Prompt:
In the listing below, find each line holding "chart" and copy it.

Input material:
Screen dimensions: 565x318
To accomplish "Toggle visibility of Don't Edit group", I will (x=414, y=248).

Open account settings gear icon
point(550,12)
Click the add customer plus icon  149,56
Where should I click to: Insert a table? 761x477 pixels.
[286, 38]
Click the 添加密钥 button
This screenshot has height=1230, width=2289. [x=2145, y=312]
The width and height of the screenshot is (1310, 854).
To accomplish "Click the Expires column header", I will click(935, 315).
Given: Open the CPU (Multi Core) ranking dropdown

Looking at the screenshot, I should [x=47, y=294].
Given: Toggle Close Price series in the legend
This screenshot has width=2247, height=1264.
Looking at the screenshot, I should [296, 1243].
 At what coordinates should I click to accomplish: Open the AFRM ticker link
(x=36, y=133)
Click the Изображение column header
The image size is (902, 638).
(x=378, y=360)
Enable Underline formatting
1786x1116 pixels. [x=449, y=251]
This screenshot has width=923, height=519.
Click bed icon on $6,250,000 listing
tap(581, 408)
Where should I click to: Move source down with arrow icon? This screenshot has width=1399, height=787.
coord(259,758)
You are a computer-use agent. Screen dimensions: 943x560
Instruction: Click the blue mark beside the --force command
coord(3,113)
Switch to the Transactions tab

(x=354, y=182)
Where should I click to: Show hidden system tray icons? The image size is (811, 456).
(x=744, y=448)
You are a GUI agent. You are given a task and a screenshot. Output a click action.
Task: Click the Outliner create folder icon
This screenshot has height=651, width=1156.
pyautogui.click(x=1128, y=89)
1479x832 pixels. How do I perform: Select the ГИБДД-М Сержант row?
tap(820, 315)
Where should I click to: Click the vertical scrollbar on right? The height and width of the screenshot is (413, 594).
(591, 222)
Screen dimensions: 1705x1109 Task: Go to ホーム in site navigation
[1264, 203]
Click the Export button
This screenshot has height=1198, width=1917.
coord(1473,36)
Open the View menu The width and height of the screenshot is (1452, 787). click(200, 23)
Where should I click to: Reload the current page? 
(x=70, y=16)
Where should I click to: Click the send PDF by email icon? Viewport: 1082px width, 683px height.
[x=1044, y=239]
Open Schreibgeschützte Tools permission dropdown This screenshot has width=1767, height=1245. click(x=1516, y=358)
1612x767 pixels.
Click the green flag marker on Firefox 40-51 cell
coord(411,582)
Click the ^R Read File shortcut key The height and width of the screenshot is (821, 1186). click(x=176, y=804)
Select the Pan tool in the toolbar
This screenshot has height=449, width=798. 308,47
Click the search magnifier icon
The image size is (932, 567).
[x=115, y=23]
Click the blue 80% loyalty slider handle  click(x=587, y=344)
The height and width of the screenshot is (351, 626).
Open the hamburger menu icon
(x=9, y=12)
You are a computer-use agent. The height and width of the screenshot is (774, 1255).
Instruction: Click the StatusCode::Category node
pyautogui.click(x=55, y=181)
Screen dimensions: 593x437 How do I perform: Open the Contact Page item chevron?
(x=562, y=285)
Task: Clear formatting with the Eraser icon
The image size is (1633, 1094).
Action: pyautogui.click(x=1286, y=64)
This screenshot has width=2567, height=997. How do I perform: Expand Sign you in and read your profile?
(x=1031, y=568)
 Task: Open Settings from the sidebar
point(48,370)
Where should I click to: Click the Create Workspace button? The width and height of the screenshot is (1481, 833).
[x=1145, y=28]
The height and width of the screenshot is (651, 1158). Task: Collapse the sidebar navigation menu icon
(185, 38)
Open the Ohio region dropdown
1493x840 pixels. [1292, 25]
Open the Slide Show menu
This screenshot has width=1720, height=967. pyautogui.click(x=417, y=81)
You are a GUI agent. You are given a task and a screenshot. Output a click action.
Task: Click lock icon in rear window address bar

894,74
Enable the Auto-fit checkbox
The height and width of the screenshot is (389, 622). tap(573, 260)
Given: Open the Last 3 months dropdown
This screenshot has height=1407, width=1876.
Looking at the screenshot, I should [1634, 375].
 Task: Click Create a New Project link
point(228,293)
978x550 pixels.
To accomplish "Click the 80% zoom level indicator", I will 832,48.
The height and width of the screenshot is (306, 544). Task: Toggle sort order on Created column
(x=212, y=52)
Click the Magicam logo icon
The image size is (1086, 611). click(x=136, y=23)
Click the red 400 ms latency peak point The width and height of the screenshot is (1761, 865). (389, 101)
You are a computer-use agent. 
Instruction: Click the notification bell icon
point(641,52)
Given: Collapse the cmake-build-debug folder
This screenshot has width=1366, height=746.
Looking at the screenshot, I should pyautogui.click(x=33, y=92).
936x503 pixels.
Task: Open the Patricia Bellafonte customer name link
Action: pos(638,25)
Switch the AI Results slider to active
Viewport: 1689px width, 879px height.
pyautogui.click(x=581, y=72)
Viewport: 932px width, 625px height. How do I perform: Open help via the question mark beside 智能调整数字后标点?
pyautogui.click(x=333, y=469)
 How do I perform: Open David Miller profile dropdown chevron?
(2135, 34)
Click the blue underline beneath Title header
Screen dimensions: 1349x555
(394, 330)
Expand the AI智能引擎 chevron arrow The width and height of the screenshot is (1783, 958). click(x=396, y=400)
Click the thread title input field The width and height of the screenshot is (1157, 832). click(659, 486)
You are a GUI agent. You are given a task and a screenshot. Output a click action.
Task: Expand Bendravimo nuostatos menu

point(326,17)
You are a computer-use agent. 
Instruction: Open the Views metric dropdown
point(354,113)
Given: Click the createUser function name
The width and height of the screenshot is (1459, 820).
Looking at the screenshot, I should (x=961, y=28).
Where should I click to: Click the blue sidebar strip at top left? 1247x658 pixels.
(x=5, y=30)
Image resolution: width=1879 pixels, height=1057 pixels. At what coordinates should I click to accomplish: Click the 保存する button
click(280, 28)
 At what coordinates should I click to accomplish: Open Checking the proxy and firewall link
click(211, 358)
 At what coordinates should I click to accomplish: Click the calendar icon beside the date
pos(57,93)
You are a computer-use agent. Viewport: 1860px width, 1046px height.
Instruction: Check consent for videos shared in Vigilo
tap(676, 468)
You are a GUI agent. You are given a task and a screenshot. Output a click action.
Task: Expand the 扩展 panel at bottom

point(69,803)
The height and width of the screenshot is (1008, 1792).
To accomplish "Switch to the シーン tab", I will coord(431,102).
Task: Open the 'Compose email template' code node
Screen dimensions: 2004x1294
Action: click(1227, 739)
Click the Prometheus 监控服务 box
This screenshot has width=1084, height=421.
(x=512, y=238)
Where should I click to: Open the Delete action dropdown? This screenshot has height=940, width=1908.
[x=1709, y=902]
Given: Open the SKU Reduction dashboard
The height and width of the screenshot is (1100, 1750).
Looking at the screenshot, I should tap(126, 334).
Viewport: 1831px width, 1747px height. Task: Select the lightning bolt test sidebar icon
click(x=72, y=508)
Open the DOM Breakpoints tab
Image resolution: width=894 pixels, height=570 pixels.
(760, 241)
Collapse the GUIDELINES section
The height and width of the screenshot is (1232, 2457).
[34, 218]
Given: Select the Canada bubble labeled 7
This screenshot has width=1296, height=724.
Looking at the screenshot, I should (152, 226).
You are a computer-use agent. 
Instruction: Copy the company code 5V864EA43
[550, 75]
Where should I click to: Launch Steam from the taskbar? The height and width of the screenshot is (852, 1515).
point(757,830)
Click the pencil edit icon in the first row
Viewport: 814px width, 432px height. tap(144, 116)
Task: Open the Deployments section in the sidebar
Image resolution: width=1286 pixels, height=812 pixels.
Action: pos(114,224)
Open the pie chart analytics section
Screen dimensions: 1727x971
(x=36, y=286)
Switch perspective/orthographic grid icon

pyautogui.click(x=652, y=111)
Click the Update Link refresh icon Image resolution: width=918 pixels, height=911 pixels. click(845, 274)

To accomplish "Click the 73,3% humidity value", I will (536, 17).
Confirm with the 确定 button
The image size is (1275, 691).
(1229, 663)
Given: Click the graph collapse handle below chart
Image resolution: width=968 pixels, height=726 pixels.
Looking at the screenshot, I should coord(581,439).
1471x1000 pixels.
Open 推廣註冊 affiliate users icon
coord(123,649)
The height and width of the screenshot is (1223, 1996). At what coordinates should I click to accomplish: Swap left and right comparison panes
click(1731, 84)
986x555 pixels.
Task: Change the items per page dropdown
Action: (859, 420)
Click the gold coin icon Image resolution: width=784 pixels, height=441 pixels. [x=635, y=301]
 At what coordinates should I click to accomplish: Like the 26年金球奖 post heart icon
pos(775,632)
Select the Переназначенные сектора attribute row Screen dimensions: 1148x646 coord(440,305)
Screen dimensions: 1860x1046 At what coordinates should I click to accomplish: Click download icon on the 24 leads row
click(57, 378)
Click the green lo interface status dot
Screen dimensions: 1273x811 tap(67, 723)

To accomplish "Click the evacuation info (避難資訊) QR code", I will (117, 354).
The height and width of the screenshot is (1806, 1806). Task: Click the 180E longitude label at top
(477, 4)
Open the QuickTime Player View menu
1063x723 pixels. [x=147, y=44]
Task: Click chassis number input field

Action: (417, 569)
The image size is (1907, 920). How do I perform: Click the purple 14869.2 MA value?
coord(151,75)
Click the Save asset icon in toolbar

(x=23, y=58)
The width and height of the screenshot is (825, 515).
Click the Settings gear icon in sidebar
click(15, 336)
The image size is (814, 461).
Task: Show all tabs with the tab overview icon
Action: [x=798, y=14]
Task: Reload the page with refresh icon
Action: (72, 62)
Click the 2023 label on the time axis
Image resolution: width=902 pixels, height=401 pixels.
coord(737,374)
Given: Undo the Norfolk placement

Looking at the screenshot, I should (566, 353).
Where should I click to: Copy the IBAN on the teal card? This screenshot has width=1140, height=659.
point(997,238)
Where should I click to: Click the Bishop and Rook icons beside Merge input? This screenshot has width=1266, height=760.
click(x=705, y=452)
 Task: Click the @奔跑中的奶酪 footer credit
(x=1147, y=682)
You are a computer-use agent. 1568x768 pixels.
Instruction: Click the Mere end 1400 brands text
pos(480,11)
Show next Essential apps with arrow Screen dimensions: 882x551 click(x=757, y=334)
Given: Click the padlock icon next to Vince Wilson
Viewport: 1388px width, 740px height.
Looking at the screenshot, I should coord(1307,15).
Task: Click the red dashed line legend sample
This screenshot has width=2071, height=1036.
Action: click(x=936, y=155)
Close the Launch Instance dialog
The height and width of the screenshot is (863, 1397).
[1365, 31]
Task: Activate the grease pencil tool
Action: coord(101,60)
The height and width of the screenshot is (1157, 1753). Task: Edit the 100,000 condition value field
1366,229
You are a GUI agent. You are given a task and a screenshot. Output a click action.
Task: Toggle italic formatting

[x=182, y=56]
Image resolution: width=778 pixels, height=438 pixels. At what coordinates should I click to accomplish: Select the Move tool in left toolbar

Written reply:
Open the pie chart analytics section
Given: Click the graph collapse handle below chart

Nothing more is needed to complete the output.